Der Roman, der mit dem bedeutendsten türkischen Literaturpreis ausgezeichnet wurde, hat keine Handlung im klassischen Sinn. So wie sich die Persönlichkeit in der Gefangenschaft zunehmend auflöst, ist auch der Text schwer greifbar, er kreist spiralförmig auf ein Ziel hin, von dem man nicht weiß, was es sein wird: Tod oder Leben, Erlösung oder Verdammnis. Einer, der einstmals offenbar hinter den Mauern lebte, lebt nun außen, in den Schatten der Gemäuer, aus denen die unzähligen Stimmen dröhnen. Aber für ihn ist es gleich, auf welcher Seite der Mauer er steht, er trägt die Erfahrungen tief in sich und kann sie wie böse Dämonen nicht mehr los werden.
Man kann den Roman nur als kafkaesk im klassischen Sinn bezeichnen.

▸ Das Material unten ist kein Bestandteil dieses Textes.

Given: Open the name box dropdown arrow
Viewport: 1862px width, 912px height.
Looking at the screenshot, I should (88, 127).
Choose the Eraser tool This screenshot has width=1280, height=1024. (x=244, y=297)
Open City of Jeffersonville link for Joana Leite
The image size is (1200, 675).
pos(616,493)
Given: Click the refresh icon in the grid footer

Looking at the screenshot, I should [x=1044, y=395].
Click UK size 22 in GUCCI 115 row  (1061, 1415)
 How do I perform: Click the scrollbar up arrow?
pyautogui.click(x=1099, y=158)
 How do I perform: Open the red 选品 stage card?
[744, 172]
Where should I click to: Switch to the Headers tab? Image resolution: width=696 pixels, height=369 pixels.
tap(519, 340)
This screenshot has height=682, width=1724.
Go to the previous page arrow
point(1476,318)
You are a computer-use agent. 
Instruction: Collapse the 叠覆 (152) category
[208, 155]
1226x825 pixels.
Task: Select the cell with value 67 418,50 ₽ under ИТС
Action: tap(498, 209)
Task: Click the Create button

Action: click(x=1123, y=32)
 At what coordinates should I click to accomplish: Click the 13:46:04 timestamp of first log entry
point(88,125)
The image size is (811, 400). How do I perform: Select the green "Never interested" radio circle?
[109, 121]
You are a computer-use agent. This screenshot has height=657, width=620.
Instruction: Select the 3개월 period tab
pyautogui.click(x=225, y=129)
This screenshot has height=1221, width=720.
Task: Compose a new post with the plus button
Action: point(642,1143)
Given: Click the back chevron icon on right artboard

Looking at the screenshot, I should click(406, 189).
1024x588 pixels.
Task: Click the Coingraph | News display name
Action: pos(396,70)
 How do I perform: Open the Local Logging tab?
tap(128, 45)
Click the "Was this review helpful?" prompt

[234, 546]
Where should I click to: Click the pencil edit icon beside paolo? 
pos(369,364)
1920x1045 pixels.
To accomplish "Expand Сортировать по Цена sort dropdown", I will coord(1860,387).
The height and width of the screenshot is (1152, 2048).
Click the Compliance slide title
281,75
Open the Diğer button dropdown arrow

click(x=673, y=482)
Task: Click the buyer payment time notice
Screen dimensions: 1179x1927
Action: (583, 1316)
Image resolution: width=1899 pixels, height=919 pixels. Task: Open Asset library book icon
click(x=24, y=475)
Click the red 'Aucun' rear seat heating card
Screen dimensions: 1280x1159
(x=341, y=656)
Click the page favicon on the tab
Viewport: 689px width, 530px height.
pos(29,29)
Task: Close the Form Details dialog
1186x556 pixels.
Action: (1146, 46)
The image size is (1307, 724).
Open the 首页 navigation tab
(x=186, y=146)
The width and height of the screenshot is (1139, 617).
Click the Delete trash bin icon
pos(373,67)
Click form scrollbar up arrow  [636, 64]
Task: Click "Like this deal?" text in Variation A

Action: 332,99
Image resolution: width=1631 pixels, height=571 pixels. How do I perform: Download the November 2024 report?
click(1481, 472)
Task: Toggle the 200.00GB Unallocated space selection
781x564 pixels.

Es gibt kein Verbrechen, keine Anklage und kein Urteil für eine Tat. Es herrschen eine diffuse Angst und Verunsicherung und die Verzweiflung wird zunehmend stärker. Das Individuum kann die Lage nicht überschauen, schon gar nicht kontrollieren, sondern ist ausgeliefert. So fühlt es sich an im Gefängnis, wo Willkür herrscht, vor der nur der Tod schützt.
So schwer der Text auf der Handlungsebene zugänglich ist, so sehr strahlt er doch sprachlich. Aslı Erdoğan spricht in Metaphern, verbildlicht so das Innen- und Außenleben ihrer Figuren und lässt zugleich Deutungsspielraum. Sie erspart dem Leser so auch deutliche Beschreibungen der Folter und Qualen, deren Folgen jedoch auch so spürbar werden. Die Realität der politischen Lage hat hier die Literatur eingeholt und einmal mehr bewiesen, dass der Mensch zu mehr fähig ist, als man sich in den schlimmsten Alpträumen ausmalen mag.